Письменное задание:
Допишите следующую часть текста о повестях Платонова: начните сразу после его последнего предложения.

Образ Фомы Пухова - центральная в повести «Сокровенный человек» (1926). Подход Платонова к этому сложному образу оказался интересным в художественном отношении. Это - работящий человек, без особого энтузиазма, но без отговорок; на фронте вел себя хладнокровно и мужественно, не теряя чувство юмора в трудных ситуациях. Критика стремилась изобразить его как идеального рабочего человека, участвующего в революции. Однако идеального, высокоидейного революционера из Пухова сделать трудно: он всегда себе на уме. по - житейски хитроватый и осторожный. Показательна характеристика, которую ему дали рабочие: «Не враг, но какой - то ветер, дующий мимо паруса революции». Поскольку Пухов совершил много полезных дел, его можно было бы принять в партию. Но он отказывается: «Я - природный дурак», - объявил Пухов. Этот переход от «сокровенного человека» к «природному дураку» неожидан и парадоксален; где бы ни был Пухов и что бы ни делал, он проявил себя как человек сообразительный, деловой, быстро и адекватно реагирующий на сложившиеся обстоятельства. И вдруг о себе - «природный дурак». Это и есть одна из масок сокровенного человека, живущего, как прикажут любимое дело и природа, а не по идее. В повести все время повторяется мотив противоборства идеи и природы, культуры и жизни: «Все совершается по законам природы!», «Если только думать, тоже далеко не уедешь, надо и чувство иметь!», «Ученье мозги пачкает, а я хочу свежим жить!» В итоге образ сокровенного человека выражает тип личности, знающей тайну естественной жизни, осознающей осветляющее душу значение труда, принимающей мир в первозданной цельности, каким он должен быть.

«Епифанские шлюзы» написаны в жанре исторического повествования. Повесть тесно связана с предыдущими произведениями, с идеей преобразования и улучшения природы с помощью человеческого разума и труда. Петр 1 поручает англичанину Бертрану Перри построить шлюзы, чтобы соединить Оку с Доном; Бертран составил «прожект»: объем работ огромный - нужно соорудить тридцать три шлюза. Вместе с немецкими инженерами Бертран принимается за осуществление идеи Петра. Однако осуществление идеи терпит крах, хотя чуть ли не вся губерния брошена на работы. Виной тому ошибки в расчетах, рабский труд и нереальные сроки, на которых настаивает Петр. Но в «Епифанских шлюзах» есть более общая мысль, которая заложена в фантастических произведениях Платонова и будет волновать его всю жизнь, - мысль о сопротивлении природы человеку, его техническому расчету: «Между техникой и природой трагическая ситуация. Цель техники - «дайте мне точку опоры, я переверну мир». А конструкция природы такова, что она не любит, когда ее обыгрывают…», во всяком случае, природа требует крайне бережного с ней обращения. Перри вместе с немецкими помощниками (по приказу «строителя чудотворного») делал все возможное, чтобы осложнить трагическую ситуацию: безжалостно пробит водоупорный слой в Иван - озере, и вода ушла вниз, в песок. Платонову и нужен был именно трагический герой, попавший в безвыходное положение. И есть отдаленные, но вполне ощутимые параллели между «Епифанскими шлюзами» и «Медным всадником». В плане реальных исторических фактов Платонов допустил художественный вымысел: реальный Бертран Перри построил ряд сооружений и благополучно вернулся домой. Писатель сделал из этого персонажа трагический образ, который осложняется тем, что Перри - европеец по происхождению и по духу. Его европейский ум основывается на строгих расчетах и логике, верит в выполнимость грандиозных прожектов. Но построенные с таким трудом шлюзы не работали, природа не подчинилась человеку, и то. что так и будет, понимали простые крестьяне в глубине «азийского» материка: «А что воды мало будет и плавать нельзя, про то все бабы в Епифании еще год назад знали… на работу все жители глядели как на царскую игру и иноземную затею, а сказать - к чему народ мучают - не осмеливались».

Материал:
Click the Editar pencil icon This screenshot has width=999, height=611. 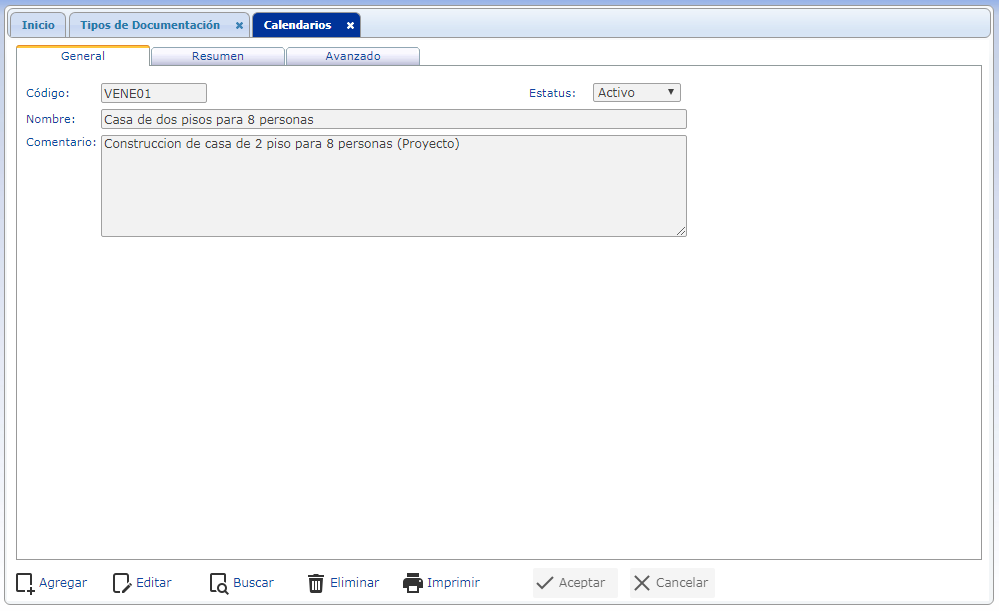click(x=122, y=583)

Результат выполнения:
Если иметь в виду дальнейший творческий путь Платонова, то «Епифанские шлюзы» являются прологом «Котлована»: и там и здесь затрачивается огромный безрезультатный труд; грандиозные планы, как неимоверная тяжесть, ложатся прежде всего на плечи простых людей. Бесперспективность и заведомая невыполнимость той задачи, за которую Перри взялся, делает его одновременно и мужественным и жалким. Когда он узнал, что вода из Иван - озера исчезает, то душа его, «не боявшаяся никакой жути, теперь затряслась в трепете, как и подобает человеческой натуре». В повести подробно описаны переживания героя, драматические подробности его личной жизни. Но главное - это трагический финал: мучительная казнь. Именно такой финал был нужен писателю, чтобы подчеркнуть всю абсурдность идеи - покорить природу трезвым расчетом и волюнтаристским методом.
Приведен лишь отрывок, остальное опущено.